**** TASK INPUTS ****

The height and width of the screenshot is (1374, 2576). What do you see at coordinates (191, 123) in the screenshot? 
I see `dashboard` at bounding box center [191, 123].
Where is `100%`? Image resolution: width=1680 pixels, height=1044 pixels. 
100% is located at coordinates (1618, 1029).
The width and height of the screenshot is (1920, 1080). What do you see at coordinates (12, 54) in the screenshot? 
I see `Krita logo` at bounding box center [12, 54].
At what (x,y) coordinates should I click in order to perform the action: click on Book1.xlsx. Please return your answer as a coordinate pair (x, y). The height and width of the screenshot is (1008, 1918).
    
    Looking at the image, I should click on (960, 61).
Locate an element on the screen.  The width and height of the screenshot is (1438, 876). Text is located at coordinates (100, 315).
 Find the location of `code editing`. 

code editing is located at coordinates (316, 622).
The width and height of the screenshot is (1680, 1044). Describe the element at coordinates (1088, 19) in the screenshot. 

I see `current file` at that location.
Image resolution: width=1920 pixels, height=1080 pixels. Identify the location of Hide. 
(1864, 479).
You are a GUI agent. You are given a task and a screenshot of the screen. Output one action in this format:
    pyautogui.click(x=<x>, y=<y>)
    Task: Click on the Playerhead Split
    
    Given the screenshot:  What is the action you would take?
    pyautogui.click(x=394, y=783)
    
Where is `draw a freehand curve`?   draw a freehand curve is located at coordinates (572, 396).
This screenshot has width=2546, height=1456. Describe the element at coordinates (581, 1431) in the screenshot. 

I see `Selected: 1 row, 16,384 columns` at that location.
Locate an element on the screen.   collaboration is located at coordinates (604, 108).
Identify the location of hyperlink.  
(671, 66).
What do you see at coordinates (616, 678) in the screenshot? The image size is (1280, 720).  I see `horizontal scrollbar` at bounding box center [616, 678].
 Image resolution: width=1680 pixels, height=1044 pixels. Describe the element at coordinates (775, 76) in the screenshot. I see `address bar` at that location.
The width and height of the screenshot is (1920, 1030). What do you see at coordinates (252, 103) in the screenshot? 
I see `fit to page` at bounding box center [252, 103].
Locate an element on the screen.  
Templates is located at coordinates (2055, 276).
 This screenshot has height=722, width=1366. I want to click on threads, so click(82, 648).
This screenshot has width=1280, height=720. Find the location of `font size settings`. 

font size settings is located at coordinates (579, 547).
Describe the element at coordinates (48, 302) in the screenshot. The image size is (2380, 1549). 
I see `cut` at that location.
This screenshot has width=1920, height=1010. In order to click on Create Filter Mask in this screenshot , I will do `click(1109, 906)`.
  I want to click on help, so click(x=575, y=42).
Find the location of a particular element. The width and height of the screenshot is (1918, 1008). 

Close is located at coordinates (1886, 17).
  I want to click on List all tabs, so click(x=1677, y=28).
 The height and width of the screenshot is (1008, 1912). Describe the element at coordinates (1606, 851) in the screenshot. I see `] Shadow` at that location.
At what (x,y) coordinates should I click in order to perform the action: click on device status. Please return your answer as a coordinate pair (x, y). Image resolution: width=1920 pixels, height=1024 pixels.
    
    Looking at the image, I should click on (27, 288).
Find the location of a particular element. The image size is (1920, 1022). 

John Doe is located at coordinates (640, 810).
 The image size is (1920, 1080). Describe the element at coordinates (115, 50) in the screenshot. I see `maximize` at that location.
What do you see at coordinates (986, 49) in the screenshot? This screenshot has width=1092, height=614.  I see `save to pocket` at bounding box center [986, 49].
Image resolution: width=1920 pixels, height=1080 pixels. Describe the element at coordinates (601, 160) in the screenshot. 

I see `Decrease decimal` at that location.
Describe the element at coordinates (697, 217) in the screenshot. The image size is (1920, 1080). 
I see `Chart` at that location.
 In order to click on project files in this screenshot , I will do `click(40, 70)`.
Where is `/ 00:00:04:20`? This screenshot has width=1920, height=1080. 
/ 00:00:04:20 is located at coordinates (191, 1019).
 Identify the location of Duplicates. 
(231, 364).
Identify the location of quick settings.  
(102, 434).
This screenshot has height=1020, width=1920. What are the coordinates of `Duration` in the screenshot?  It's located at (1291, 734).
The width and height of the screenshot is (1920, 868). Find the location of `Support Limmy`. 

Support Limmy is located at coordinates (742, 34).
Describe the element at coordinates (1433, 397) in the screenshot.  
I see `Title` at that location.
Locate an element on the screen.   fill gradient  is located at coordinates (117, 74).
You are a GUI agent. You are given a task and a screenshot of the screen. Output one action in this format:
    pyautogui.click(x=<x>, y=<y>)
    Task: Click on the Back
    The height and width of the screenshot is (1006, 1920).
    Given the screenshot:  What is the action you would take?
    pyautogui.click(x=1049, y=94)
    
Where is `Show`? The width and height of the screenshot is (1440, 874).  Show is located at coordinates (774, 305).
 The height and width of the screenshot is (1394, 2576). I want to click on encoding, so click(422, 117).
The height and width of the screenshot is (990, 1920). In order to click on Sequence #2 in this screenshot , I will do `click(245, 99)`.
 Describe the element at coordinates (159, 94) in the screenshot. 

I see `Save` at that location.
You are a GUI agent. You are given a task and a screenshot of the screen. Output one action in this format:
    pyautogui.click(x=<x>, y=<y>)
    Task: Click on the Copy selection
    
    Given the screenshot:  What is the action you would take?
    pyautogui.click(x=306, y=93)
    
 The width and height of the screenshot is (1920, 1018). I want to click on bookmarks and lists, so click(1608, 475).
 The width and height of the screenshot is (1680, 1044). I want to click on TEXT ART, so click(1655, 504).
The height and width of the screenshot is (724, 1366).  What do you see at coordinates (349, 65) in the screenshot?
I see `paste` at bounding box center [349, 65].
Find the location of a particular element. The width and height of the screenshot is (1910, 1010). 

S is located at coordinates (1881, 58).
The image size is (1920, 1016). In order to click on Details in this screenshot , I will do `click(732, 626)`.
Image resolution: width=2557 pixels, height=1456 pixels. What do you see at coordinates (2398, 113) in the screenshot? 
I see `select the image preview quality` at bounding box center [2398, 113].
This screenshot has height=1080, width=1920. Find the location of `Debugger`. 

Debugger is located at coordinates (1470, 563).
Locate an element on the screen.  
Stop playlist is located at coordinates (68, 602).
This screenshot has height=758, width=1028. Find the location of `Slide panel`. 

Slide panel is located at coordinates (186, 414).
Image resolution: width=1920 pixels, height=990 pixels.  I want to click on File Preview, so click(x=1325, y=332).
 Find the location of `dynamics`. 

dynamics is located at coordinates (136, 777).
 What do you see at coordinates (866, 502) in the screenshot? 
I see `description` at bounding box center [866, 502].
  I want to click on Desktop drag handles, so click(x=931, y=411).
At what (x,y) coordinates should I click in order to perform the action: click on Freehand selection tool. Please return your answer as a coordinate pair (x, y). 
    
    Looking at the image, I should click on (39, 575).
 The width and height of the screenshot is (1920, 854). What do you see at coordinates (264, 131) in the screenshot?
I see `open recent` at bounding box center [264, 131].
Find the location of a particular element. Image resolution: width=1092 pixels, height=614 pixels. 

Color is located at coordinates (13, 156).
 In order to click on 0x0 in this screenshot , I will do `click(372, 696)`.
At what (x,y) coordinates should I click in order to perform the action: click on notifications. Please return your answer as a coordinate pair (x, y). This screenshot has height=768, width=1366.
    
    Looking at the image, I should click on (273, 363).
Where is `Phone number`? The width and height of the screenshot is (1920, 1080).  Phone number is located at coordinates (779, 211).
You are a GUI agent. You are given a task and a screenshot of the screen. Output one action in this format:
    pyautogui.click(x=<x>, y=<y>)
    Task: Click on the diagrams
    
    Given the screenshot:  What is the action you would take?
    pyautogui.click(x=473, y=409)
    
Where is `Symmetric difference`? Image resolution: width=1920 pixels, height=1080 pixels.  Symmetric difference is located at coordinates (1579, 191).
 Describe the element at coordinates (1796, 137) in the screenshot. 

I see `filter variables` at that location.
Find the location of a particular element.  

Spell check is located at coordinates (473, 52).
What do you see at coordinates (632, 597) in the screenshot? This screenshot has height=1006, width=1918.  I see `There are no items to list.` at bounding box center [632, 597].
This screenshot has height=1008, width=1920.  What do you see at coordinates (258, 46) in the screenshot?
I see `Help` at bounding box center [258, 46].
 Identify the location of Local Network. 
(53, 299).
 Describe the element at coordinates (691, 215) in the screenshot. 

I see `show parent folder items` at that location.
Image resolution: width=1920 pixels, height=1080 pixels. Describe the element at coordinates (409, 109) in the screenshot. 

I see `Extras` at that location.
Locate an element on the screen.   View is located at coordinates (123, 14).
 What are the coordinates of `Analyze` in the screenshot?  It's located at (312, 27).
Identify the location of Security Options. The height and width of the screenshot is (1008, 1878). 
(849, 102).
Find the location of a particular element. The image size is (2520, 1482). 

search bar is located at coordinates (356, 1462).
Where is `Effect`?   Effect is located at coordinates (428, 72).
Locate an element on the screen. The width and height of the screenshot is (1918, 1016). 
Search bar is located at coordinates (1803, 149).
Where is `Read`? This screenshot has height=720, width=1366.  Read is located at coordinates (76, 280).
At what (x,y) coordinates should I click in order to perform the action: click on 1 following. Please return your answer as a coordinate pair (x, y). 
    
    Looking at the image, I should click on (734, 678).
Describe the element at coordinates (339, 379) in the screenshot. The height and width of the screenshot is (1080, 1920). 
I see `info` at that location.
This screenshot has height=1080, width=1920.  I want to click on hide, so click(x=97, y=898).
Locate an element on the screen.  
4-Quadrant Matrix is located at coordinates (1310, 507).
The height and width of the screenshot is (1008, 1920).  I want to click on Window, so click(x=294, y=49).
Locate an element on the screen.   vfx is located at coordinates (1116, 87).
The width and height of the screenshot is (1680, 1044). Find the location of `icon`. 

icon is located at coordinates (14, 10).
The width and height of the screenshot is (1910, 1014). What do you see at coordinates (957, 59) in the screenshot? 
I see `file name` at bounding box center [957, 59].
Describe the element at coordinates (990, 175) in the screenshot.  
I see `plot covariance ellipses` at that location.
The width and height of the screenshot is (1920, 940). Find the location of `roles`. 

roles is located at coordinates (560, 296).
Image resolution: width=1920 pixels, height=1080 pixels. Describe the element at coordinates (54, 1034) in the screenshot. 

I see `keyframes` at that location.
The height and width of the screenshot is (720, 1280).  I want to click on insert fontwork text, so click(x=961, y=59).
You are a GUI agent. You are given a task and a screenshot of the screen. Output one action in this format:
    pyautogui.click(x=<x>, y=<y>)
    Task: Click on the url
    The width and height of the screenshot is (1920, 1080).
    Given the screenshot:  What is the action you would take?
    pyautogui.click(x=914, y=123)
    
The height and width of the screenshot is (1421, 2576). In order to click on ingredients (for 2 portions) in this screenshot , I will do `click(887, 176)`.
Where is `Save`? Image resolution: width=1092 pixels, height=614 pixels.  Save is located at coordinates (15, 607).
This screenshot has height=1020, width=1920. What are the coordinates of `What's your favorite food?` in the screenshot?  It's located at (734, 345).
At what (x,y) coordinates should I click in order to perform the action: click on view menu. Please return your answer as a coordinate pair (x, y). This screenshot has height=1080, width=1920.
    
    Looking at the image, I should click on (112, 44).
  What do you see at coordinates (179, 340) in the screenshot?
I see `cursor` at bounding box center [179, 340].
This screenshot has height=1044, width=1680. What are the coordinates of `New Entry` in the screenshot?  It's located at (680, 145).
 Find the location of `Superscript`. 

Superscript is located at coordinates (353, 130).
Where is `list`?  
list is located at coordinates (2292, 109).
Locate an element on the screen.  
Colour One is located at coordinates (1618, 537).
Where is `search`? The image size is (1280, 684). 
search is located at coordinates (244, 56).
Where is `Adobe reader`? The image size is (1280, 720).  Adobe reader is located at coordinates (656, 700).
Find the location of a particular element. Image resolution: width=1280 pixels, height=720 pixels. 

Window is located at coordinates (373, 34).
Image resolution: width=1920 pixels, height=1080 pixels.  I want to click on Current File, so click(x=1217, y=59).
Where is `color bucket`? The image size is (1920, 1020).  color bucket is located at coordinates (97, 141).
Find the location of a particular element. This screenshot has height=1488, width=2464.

****

WRITTEN PROBLEM: Copy out the records above, everything from the line containing "location of Hide." down to the line containing "coordinates (572, 396).", keeping both of those lines.

FULL ANSWER:
Image resolution: width=1920 pixels, height=1080 pixels. Identify the location of Hide. 
(1864, 479).
You are a GUI agent. You are given a task and a screenshot of the screen. Output one action in this format:
    pyautogui.click(x=<x>, y=<y>)
    Task: Click on the Playerhead Split
    
    Given the screenshot:  What is the action you would take?
    pyautogui.click(x=394, y=783)
    
Where is `draw a freehand curve`?   draw a freehand curve is located at coordinates (572, 396).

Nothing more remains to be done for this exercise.